Next, in collaboration with Prof. Guy Ron from the Racah Institute of Physics at the Hebrew University of Jerusalem, the scientists combined what they had revealed about the molecular biology of cancer with artificial intelligence algorithms, applying machine learning to the large data sets obtained from the two groups. The analysis was performed not only on all these cancer markers but on combinations of and relationships between them as well. To make sure their findings are not limited to colorectal cancer, the scientists also applied their technology to compare blood nucleosomes of healthy volunteers with those of 10 patients with pancreatic cancer.
“Our algorithm could tell the difference between the healthy and the patient groups at a record level of certainty for studies of this type – with 92 percent precision,” Shema says.
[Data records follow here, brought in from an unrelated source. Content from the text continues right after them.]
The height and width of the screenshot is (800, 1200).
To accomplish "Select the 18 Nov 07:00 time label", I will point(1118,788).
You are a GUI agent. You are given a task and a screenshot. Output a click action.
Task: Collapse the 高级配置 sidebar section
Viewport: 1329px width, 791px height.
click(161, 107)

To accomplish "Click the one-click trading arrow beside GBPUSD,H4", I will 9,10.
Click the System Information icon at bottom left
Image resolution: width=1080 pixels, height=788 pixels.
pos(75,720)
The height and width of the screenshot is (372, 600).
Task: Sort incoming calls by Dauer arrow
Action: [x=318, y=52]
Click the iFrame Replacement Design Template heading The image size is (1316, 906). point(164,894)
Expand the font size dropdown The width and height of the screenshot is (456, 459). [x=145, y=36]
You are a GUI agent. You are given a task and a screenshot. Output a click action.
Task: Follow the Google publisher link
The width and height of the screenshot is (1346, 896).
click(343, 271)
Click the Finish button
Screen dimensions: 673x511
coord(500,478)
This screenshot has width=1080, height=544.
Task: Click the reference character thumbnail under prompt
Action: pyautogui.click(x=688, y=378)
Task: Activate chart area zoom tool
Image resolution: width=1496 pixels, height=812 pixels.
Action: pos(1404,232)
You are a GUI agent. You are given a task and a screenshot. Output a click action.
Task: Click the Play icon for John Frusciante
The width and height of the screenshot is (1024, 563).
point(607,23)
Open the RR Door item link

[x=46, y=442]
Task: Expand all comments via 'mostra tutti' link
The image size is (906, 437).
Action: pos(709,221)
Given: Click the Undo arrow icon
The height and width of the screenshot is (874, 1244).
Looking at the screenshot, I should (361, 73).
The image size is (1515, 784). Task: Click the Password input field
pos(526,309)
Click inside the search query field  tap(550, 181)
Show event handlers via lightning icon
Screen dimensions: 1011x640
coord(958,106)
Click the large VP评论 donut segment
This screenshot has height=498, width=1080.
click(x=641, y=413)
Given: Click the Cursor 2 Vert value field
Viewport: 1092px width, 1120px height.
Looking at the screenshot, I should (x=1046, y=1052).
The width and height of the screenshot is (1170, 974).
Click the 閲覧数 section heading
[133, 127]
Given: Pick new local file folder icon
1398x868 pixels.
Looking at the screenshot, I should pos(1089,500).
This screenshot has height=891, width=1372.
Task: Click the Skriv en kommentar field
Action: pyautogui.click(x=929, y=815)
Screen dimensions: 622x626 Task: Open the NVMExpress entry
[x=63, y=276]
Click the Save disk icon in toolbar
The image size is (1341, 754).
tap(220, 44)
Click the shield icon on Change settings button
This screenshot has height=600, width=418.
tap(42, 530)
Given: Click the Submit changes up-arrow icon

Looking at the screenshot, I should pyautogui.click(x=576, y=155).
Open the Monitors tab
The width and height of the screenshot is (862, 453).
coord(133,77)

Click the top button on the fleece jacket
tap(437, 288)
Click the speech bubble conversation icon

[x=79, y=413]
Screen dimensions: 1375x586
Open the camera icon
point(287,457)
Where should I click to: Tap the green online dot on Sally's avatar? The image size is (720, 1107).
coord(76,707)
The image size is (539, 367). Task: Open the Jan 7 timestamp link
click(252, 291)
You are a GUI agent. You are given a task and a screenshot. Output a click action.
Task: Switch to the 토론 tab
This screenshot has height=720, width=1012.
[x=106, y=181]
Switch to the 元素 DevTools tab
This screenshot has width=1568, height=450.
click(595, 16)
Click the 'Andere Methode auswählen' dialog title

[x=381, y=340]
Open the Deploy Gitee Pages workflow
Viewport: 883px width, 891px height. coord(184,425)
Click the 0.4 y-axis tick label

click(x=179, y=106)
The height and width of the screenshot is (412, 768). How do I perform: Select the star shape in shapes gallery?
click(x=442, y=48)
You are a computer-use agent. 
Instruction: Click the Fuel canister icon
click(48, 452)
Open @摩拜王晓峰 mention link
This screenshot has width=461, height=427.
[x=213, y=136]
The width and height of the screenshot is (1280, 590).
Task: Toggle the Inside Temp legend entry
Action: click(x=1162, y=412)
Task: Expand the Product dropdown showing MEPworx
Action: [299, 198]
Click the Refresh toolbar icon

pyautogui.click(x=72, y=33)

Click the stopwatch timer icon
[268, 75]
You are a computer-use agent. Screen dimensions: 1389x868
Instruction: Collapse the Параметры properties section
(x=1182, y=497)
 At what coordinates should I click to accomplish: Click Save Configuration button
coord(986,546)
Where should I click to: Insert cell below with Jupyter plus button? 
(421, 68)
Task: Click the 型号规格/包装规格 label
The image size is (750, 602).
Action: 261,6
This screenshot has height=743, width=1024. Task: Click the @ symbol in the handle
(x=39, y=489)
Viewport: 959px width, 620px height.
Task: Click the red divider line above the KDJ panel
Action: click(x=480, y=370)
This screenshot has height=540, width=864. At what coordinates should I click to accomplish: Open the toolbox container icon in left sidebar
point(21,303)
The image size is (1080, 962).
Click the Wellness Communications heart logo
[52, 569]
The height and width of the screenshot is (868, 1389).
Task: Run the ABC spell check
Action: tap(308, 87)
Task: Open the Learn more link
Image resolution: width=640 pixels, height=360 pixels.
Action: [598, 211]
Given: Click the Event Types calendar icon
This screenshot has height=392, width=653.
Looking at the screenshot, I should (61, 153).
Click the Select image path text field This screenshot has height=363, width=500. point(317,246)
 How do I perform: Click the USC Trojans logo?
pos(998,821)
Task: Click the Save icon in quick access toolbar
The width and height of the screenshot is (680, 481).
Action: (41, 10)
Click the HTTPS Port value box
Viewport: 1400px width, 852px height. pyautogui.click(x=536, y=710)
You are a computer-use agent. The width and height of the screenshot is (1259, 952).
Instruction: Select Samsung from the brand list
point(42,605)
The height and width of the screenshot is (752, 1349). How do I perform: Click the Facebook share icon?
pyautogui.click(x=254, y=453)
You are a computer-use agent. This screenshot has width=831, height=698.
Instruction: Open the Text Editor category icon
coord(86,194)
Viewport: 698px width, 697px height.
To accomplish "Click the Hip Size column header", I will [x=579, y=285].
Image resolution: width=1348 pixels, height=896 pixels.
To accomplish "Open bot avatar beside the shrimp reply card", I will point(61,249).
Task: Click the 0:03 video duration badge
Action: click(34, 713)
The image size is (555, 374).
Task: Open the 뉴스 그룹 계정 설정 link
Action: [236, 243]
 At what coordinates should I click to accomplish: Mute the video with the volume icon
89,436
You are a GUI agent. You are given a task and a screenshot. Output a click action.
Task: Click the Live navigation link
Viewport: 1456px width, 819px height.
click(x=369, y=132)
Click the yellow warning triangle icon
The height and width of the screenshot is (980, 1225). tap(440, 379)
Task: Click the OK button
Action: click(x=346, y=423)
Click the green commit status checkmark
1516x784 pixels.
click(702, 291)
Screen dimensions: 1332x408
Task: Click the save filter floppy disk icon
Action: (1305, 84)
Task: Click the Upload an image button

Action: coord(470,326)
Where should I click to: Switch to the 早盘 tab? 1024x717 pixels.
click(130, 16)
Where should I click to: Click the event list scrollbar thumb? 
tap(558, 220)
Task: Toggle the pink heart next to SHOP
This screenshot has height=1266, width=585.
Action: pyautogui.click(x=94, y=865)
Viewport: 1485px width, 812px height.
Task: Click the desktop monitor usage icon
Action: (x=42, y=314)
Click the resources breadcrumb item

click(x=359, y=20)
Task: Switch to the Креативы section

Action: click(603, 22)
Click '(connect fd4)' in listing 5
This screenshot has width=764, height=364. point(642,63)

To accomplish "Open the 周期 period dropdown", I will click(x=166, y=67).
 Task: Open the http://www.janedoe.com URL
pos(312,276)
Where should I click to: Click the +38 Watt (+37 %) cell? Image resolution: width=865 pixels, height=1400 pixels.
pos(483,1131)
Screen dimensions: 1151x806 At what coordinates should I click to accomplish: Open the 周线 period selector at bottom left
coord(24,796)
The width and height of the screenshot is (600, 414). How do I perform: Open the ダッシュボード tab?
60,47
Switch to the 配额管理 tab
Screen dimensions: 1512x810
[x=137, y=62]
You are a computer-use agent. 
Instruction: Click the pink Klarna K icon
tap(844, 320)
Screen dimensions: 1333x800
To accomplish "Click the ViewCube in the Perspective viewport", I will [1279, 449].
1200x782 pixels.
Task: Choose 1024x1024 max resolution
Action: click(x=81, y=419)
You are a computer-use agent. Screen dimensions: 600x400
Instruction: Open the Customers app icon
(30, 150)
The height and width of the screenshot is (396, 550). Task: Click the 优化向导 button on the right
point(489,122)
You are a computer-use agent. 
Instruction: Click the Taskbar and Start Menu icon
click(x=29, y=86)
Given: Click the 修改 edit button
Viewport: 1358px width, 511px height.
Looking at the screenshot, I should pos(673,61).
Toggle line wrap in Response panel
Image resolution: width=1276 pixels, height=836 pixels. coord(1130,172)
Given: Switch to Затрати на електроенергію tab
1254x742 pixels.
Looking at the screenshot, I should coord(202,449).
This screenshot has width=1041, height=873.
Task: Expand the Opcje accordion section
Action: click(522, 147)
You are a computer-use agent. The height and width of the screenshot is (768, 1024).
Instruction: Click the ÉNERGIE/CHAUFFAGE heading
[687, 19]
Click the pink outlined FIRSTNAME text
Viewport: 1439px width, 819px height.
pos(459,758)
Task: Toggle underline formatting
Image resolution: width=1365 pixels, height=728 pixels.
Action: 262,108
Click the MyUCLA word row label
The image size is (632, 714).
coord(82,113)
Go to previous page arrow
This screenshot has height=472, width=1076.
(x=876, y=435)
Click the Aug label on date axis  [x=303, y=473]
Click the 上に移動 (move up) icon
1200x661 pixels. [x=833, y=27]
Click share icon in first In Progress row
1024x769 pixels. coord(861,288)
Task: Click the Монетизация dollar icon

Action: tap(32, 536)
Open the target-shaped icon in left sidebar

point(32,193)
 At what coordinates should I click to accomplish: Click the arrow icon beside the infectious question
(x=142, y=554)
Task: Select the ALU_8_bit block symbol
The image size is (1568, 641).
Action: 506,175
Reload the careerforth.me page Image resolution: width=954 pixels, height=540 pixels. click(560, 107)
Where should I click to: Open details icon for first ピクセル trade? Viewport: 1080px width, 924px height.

The scientists call the new technology EPINUC, an acronym for “epigenetics of plasma-isolated nucleosomes.”
If supported by studies involving a greater number of patients, these findings could lead to a multiparameter blood test for detecting and diagnosing cancer using less than 1 ml of blood. In the future, because of the level of detail revealed in the analysis, the results of this blood test might also advance personalized medicine by suggesting the best treatments for each individual patient.
Shema sums up: “We’ve achieved a successful proof of concept for our method, which now needs to be confirmed in clinical trials. In the future, our multiparameter approach may serve to diagnose not only various cancers but also additional diseases that leave traces in the blood, such as autoimmune disorders or heart disease.”